W wyniku zmian regulacyjnych fundusze emerytalne stały się praktycznie funduszami akcyjnymi. Wyniki OFE w dużym stopniu skorelowane są z zachowaniem rynków akcji. Indeks WIG spadł w 2015 roku o 9,6 proc., a WIG20, czyli indeks dużych spółek, które z racji swojej większej płynności są ważnym składnikiem portfeli OFE, spadł aż o 17,0 proc.
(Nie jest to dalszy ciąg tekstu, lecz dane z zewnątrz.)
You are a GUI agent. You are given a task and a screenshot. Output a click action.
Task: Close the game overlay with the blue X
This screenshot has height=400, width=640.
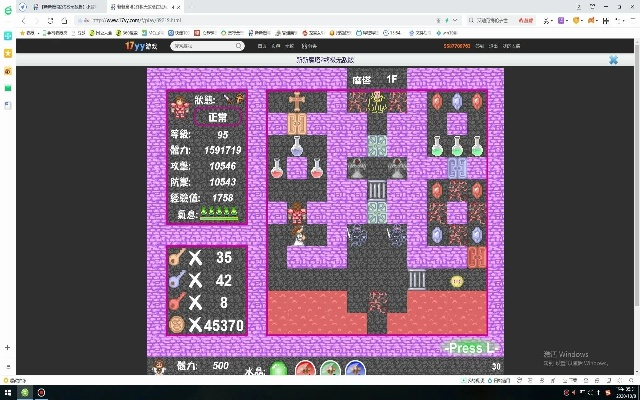tap(614, 60)
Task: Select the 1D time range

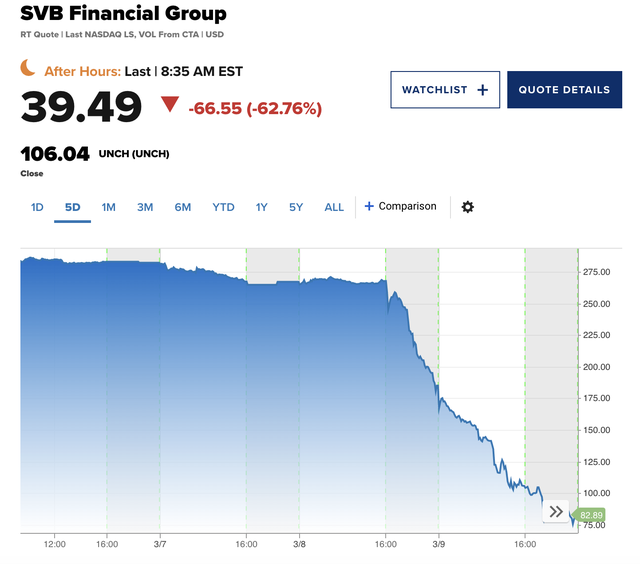Action: pos(37,207)
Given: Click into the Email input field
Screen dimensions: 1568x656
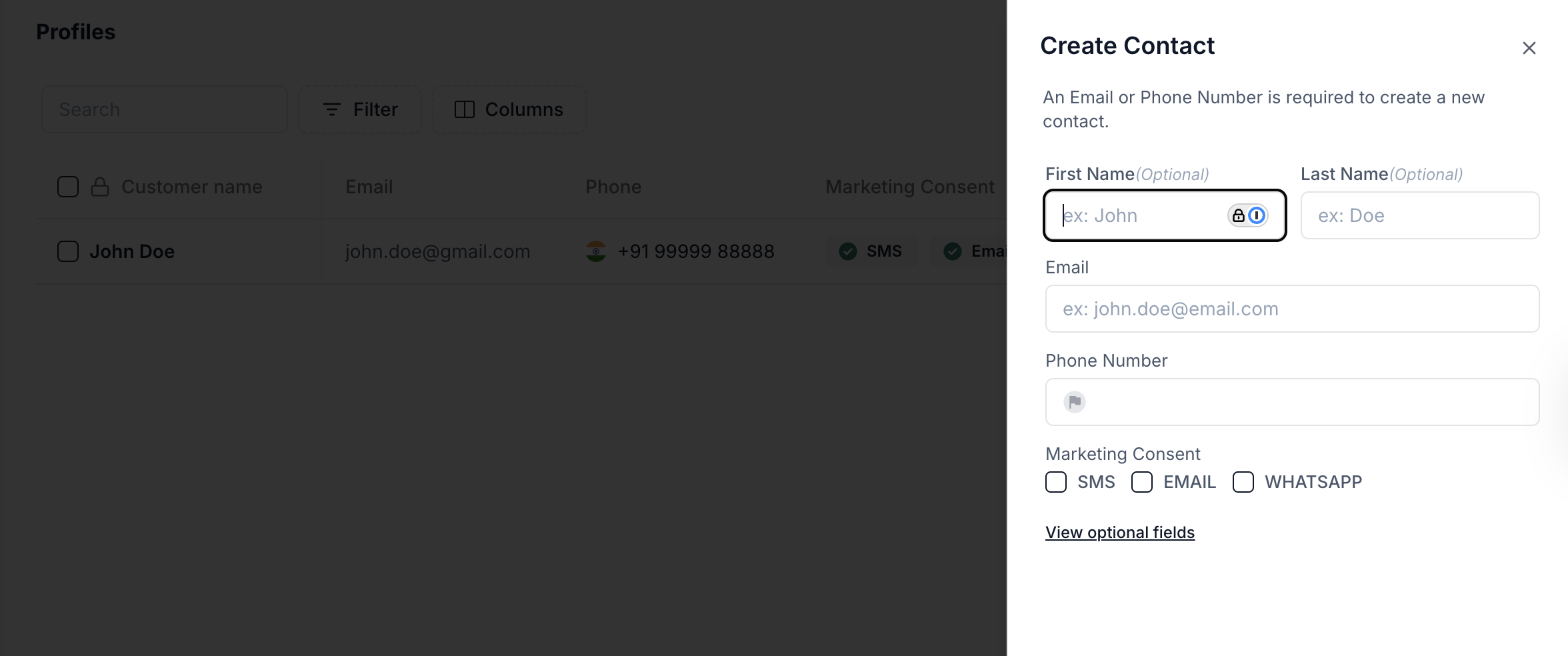Looking at the screenshot, I should pyautogui.click(x=1292, y=309).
Na tym tle wyniki OFE, których stopa zwrotu była o około 5 punktów procentowych lepsza od indeksu WIG, należy oceniać pozytywnie.
Tylko czy przeciętny klient OFE zrozumie te powody?
Oczywiście zdajemy sobie sprawę, że to, co interesuje naszych członków, to pomnażanie ich kapitału emerytalnego i dokładamy wszelkich starań, by nasze stopy zwrotu były dodatnie, jednak ostateczny wynik jest w dużym stopniu zależny od globalnej i lokalnej koniunktury giełdowej. Oceniając wyniki OFE, należy pamiętać, że po zmianach regulacyjnych aktywa OFE stanowią tylko niewielką cześć oszczędności emerytalnych przyszłych emerytów. Oznacza to, że zwyżki lub spadki aktywów OFE nie przekładają się w takim samym stopniu na wolumen całości oszczędności emerytalnych.
Mimo to wyniki nie zachęcają do funduszy, zwłaszcza przed otwarciem okna transferowego w kwietniu.